### TASK REQUIREMENTS
Look through the entries for the string "WordPress" and copy every line where it shows up.

(PROVIDED DATA begins)

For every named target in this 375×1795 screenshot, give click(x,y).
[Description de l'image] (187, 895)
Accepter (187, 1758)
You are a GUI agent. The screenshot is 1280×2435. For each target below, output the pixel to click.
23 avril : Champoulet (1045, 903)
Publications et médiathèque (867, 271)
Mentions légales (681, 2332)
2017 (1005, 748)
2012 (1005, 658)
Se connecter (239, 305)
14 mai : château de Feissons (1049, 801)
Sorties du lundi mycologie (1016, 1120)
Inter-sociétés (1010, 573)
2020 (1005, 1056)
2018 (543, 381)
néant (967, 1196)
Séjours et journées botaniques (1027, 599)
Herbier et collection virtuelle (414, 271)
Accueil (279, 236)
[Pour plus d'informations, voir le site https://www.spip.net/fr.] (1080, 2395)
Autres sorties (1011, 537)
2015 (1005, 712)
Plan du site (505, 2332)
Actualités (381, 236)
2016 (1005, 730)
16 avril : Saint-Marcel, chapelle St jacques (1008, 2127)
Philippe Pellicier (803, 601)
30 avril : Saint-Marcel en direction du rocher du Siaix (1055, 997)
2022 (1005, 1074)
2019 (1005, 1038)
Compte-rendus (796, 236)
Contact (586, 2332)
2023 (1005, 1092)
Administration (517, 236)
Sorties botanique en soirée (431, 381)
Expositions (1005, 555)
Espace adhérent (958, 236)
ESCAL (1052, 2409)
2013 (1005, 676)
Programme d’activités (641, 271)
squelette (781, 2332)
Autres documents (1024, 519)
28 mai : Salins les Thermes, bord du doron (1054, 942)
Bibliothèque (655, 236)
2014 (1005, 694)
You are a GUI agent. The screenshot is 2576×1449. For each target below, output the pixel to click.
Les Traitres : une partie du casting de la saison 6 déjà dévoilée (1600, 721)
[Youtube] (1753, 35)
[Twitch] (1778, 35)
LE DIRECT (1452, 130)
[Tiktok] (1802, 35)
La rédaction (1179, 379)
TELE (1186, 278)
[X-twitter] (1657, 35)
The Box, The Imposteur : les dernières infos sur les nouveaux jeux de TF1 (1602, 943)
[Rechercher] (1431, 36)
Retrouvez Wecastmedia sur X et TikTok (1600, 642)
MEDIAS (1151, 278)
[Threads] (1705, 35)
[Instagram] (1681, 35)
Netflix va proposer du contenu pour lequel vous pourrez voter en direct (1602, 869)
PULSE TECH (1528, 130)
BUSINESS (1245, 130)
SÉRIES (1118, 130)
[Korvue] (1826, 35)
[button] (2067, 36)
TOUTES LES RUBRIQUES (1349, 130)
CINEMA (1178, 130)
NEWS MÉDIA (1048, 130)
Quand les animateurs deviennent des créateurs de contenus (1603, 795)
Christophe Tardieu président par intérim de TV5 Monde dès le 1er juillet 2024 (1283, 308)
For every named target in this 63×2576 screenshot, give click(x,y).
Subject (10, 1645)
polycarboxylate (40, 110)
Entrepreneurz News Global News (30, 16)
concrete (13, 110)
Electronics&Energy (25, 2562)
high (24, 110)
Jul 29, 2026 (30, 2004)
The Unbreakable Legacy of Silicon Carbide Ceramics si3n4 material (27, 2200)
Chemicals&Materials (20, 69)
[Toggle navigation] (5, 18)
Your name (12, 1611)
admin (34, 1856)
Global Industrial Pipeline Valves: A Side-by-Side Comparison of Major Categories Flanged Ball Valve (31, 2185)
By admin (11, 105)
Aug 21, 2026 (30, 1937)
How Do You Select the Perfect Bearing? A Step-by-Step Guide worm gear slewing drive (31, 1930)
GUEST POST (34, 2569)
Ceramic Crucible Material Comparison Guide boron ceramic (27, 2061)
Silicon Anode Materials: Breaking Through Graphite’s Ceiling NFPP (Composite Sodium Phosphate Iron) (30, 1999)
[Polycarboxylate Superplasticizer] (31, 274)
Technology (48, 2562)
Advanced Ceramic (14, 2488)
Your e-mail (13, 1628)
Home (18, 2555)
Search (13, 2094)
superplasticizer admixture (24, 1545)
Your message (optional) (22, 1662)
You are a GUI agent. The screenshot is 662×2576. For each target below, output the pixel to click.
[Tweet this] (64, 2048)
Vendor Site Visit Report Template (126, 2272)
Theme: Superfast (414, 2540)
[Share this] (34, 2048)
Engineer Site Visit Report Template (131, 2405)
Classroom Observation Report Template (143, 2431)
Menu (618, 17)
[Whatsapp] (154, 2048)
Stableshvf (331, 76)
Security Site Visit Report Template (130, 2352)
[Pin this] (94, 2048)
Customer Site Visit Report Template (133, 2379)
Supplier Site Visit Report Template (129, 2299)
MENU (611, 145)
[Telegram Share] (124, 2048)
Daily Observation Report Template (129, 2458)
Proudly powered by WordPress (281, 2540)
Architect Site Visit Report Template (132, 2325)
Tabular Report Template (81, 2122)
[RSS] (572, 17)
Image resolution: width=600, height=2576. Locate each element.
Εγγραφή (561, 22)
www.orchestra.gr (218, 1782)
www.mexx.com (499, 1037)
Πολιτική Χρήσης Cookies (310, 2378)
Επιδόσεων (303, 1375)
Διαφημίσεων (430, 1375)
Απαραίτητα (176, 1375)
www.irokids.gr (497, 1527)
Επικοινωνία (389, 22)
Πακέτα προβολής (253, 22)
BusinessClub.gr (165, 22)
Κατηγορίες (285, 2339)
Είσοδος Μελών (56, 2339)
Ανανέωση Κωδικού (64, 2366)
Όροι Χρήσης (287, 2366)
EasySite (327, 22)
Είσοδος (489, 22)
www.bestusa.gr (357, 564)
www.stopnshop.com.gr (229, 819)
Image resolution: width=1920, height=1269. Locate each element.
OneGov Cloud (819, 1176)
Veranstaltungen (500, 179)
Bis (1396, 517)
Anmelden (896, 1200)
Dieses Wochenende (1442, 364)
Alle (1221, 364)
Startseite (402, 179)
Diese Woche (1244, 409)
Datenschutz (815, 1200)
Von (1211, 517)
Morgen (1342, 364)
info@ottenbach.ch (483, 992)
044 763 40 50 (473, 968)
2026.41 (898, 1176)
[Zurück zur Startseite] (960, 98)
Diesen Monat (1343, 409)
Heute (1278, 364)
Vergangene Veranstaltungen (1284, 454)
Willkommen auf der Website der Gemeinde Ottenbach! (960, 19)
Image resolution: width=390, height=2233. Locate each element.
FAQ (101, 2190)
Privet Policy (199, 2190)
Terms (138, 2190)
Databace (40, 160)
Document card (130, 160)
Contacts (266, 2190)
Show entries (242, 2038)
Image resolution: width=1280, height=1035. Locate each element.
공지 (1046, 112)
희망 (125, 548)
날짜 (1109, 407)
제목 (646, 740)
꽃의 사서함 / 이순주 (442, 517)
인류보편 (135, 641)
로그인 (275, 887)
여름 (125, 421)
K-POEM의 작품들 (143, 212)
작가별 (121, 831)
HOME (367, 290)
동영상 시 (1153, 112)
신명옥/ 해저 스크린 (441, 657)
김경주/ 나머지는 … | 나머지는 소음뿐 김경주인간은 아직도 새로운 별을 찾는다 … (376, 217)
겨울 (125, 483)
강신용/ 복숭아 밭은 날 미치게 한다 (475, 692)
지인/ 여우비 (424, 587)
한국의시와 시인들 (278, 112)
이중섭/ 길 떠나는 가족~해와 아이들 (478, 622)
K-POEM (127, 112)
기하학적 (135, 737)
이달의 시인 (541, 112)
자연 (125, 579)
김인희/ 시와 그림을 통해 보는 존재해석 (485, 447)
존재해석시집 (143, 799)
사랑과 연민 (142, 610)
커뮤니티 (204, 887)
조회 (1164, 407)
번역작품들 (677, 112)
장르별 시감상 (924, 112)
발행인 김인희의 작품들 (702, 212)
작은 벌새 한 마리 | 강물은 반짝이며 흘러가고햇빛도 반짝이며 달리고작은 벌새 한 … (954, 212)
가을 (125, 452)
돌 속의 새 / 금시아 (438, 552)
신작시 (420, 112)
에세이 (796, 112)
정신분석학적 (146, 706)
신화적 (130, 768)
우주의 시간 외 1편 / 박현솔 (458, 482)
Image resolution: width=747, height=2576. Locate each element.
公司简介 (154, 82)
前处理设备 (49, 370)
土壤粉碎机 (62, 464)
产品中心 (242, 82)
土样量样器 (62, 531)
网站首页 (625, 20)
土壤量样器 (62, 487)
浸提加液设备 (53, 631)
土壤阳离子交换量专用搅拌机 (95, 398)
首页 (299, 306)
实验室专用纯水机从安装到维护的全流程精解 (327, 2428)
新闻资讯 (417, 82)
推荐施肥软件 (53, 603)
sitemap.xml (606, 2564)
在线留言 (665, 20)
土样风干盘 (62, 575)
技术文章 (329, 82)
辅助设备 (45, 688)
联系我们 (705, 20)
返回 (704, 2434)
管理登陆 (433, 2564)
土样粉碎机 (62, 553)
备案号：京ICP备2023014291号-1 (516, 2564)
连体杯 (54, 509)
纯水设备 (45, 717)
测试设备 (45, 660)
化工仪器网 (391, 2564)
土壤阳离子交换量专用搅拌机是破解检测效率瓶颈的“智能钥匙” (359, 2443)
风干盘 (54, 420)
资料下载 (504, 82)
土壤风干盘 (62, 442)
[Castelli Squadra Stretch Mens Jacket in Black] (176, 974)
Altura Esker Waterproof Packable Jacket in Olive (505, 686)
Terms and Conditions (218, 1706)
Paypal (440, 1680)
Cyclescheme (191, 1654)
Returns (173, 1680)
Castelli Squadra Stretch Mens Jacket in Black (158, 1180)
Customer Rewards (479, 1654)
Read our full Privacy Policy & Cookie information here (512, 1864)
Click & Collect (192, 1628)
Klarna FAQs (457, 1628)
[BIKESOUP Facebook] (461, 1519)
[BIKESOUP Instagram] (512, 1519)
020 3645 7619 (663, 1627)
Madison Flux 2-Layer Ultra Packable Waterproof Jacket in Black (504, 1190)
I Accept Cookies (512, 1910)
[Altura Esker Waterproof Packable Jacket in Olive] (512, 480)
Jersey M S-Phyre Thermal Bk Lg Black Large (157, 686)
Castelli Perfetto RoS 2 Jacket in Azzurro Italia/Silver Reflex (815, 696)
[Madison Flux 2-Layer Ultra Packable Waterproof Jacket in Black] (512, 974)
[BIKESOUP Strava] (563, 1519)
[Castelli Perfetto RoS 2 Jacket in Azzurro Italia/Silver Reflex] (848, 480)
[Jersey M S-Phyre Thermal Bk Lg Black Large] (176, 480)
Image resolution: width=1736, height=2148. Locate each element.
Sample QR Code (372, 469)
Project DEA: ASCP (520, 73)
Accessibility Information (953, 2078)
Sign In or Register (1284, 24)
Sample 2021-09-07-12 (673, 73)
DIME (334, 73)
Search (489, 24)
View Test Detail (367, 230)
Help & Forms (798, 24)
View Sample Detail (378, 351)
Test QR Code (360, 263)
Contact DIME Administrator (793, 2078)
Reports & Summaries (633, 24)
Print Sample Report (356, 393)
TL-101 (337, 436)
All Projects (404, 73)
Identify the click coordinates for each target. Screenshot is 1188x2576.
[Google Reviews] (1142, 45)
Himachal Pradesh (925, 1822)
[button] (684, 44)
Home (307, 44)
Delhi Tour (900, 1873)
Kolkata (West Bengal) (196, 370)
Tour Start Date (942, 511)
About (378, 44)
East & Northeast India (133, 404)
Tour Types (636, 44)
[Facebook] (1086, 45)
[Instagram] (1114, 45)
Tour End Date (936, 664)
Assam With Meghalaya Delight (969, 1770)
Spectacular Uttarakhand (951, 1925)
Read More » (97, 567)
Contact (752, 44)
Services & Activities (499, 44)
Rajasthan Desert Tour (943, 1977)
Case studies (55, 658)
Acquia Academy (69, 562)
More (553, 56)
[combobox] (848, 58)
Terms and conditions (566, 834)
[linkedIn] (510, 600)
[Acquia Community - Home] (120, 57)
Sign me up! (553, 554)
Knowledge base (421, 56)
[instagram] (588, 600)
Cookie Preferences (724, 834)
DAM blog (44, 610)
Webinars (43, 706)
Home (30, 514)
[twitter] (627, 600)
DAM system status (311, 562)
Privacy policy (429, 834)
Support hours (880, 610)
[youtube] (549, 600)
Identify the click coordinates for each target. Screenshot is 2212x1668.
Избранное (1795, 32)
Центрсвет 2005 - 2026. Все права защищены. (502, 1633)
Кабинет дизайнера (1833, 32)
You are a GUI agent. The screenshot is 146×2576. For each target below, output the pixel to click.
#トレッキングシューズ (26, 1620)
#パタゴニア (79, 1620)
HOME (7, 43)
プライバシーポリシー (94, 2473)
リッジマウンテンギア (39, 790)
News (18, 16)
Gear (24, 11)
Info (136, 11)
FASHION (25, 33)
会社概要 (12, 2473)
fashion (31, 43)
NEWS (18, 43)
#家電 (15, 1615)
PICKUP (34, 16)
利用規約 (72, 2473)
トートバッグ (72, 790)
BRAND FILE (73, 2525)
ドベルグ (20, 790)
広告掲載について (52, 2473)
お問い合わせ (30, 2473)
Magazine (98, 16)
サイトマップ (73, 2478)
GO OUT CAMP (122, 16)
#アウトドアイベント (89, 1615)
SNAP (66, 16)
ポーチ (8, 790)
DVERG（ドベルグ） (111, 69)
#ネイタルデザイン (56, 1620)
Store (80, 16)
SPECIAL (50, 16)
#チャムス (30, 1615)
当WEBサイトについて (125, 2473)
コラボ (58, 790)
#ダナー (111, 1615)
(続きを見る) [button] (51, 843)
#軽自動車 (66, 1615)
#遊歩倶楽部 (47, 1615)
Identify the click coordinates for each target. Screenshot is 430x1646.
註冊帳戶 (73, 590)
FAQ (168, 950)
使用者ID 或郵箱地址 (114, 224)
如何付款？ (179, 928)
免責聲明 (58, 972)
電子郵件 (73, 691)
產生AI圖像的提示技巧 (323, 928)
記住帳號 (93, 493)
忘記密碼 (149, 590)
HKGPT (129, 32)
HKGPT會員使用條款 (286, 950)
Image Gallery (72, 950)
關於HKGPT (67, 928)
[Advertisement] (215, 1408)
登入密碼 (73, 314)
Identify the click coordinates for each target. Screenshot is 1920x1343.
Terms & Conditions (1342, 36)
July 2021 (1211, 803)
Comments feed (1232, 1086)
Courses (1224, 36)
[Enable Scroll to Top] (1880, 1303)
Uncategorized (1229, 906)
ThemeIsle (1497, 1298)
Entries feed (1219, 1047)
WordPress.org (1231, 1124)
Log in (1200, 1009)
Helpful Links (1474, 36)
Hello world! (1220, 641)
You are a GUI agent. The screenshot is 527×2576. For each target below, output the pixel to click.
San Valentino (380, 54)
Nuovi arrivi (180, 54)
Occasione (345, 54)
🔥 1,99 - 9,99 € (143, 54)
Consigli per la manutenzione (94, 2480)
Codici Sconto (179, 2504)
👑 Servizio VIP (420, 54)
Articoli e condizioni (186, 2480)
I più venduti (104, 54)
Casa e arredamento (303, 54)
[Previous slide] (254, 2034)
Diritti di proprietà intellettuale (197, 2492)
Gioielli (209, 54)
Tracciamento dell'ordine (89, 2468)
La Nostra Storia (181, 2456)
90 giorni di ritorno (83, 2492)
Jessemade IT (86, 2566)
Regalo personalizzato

(PROVIDED DATA ends)

### EXERCISE SOLUTION
Proudly powered by WordPress (281, 2540)
WordPress.org (1231, 1124)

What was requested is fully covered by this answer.